Not So Easily Settled
You are right in saying that laughter and love are more effective tools for child training than switches and scolding. But of course the question is not quite simple even after we accept that fact. In "Homebird's" case, for instance, she has not only the children and her work to consider, but the matter of pleasing an unsympathetic husband. We are all of us torn by many desires, of course; we not only crave to satisfy our housewifely instincts and mother our children in the best possible way, but we want the approval of our husbands, we must cater to the requirements of hired help, we want to ward off the barbed criticisms of neighbors and relatives, we want to earn money, we want time for pleasure and diversion. How to maintain a wholesome balance between all these demands is a problem which is hard to solve. Suppose we just shut our eyes to the mess, and pick up the stubborn little rebel and love him back to sweetness.
There is not a doubt in the world that it is the logical, wholesome things to do, both for his sake and his mother's. But noon comes and the head of the house is surprised and displeased that the house is not in order and dinner not on the table. "You should have done the work first," or "You ought to just make the children mind, or better still make them help you with the work," is his comment. And the hired man doesn't like to wait for meals. And the neighbor on one side disapproves of your pampering the children while your work waits, while the neighbor on the other side thinks you are too strict with them. Your own mother perhaps thinks you have far too much to do, while your mother-in-law thinks you don't do enough. The missionary society thinks that if you had any religion you would arrange to get out to the meetings, while Mrs. Stick-to-Work looks with a coldly disapproving eye on any jaunts away from home.

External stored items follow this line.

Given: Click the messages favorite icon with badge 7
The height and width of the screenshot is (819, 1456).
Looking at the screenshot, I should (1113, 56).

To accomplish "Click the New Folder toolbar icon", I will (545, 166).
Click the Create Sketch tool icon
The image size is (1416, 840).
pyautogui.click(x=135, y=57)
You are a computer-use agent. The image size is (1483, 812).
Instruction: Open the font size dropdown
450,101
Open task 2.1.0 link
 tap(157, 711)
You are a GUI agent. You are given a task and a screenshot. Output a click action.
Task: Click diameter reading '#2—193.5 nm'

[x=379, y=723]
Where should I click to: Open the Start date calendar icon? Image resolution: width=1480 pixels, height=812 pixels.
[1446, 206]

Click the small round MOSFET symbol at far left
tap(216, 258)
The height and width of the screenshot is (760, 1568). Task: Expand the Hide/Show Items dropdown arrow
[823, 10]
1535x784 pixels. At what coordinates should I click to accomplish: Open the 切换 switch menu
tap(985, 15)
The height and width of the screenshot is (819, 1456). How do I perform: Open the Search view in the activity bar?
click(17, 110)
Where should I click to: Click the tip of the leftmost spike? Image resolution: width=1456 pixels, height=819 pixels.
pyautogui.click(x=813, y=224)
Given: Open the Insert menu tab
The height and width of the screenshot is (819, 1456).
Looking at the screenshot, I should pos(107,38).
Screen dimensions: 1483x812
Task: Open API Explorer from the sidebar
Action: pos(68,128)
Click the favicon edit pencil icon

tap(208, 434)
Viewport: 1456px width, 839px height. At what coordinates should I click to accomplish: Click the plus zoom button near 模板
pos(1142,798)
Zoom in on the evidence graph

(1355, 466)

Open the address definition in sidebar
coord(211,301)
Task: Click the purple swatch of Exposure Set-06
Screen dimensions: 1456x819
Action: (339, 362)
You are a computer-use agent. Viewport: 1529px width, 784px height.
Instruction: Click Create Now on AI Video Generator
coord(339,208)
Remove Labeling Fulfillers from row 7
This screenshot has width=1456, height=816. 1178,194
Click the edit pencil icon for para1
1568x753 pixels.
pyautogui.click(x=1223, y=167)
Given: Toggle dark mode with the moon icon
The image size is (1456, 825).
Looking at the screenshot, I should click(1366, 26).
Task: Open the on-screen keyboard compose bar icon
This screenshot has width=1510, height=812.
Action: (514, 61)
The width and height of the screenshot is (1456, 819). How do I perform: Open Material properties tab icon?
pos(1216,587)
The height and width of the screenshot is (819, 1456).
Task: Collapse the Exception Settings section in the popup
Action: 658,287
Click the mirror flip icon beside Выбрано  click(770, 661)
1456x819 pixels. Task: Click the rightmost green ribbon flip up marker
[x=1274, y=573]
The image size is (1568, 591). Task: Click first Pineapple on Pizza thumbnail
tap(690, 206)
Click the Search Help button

It takes a brave and philosophical soul to disregard all such criticisms. So the greatest problem in child training, after all, is not training the children, but training ourselves to accept the frictions of life as wholesomely, gently and generously as we may. If we could be left alone with our children, with nothing but motherly affection to guide us, we might not be any more successful with them than we are in the midst of skimped and strenuous lives. But as "R.G. K." remarks, "if you can't do everything, keep smiling anyway." --Hope.